If he said it, it must be true.
Obllama wrote:
I seriously think this guy has Delusional disorder.
It's possibly true that they are underfunded...
That said, they are also incompetent. I would fire everyone in charge there. Any organization that sends thousands of checks to the same address getting defrauded is horribly mismanaged. One IT guys time of 30 mins could put a fix in place to prevent that. Don't need a lot of funding to put in good controls and save tons of money.
You're an idiot if you think they don't have IT guys working there.
The IRS budget has been cut 18% since 2010, adjusting for inflation. This means that they can't enforce tax laws as effectively and people who pay their taxes get screwed by those who are able to evade (call it a hunch, but I'm willing to bet that the people who can afford to hire smart accountants have an easier time giving the IRS the slip than those who can't). Honest taxpayers will have to pay more to make up for the revenue that IRS isn't able to collect and good luck to anyone who runs into any problems while filing their taxes.

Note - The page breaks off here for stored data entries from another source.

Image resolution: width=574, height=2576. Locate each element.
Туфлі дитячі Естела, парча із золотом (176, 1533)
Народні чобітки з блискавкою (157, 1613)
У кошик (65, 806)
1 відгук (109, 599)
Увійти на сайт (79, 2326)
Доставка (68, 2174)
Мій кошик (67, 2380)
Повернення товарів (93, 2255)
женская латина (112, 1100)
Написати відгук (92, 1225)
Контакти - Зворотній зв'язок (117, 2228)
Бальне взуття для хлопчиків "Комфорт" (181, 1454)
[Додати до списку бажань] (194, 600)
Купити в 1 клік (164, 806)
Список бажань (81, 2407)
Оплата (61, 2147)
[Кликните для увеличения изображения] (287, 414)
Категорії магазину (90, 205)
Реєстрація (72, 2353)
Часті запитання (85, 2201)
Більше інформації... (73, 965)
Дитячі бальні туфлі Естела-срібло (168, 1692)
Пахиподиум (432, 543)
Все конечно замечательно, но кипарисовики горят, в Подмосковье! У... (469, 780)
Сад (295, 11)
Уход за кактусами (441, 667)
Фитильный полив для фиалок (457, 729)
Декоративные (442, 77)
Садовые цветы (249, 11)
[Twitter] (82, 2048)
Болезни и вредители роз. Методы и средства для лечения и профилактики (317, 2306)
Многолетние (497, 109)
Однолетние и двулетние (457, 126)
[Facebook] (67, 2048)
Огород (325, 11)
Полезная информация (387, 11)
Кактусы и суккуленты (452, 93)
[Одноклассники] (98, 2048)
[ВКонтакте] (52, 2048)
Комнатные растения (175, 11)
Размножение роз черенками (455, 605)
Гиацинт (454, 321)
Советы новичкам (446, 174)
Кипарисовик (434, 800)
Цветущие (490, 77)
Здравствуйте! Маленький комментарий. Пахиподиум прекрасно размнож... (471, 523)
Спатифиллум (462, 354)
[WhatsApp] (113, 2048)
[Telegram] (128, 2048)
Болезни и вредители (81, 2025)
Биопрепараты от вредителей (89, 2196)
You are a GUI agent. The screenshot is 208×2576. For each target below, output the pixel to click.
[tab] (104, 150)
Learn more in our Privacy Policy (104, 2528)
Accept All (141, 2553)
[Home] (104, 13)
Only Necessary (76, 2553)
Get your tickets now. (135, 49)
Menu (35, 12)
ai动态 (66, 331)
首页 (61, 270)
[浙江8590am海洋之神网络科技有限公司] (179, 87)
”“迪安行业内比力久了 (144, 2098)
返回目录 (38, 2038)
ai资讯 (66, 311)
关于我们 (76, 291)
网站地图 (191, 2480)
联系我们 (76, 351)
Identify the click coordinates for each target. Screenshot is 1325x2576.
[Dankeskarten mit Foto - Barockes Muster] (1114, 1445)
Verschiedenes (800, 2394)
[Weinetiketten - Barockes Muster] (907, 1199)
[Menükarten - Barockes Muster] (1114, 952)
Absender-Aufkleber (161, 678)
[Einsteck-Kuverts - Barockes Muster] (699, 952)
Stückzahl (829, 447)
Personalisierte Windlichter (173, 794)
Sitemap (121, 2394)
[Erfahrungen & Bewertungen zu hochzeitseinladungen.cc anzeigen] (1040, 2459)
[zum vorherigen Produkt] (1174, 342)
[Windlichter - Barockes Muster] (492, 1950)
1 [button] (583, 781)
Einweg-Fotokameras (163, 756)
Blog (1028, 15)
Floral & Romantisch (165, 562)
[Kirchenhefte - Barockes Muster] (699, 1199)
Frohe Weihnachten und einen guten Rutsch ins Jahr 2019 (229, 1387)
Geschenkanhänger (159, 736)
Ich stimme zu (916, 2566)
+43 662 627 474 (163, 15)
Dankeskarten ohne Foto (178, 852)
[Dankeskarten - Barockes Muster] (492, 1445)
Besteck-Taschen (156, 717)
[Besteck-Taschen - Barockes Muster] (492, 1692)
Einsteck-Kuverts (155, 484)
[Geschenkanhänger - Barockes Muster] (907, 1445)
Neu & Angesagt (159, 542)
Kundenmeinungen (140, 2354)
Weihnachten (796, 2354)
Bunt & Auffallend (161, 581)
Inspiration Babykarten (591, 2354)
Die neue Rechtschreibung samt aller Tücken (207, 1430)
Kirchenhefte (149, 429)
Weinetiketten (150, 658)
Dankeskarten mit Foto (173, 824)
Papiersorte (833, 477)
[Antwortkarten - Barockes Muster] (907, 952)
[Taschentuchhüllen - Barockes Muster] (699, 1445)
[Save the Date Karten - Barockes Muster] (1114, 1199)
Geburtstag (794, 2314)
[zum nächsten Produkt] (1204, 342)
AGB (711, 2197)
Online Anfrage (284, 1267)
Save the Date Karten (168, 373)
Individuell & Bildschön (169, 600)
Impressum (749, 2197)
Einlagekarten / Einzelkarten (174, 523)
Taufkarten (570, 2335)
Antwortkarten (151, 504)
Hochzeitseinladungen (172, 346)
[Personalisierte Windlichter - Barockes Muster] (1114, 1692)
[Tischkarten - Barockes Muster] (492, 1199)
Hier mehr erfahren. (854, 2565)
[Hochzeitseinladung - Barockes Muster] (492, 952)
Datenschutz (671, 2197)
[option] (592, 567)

Some of you conservatives have already given your vote to corporate interests. I'm surprised that you're just as eager to give them your hard-earned money.
Surely even his most staunch reporters have to be questioning him by now.
Nope.
It's true that the IRS is underfunded for its current mandate.
It's also true that the tax code in this country is so needlessly complicated that a large bureaucracy like the IRS is necessary.
Both statements can be true without contradicting each other, but most people will only say, "But I send alls muh money to them IRS, how you gonna say they ain't got nuff funds?"
I'd love for there to be a serious debate about changing the current tax laws, but you've got people on one side wanting to modify behavior through taxes and people on the other clamoring for a flat tax or some other such nonsense. There seems to be no one proposing a gradual, rational simplification.
Husky wrote:
You're an idiot if you think they don't have IT guys working there.
I'm sure they do have IT guys (well and girls. probably exactly 50% girls due to AA). The problem is that they're kind kind of IT guys who would want to go work in a government job. Which is to say, they jobs are not exactly a magnet for the best, brightest, and most hard-working.
First, disprove the claim that Republican 501c4 "charities" like Karl Rove's Crossroads GPS are not primarily spending money "for political purposes."
http://www.motherjones.com/politics/2013/05/irs-tea-party-scandal-congress-nonprofit-obama
The IRS was absolutely right to target conservative groups that were flouting this law. What was wrong was that they have responded to this "scandal" by not enforcing the law.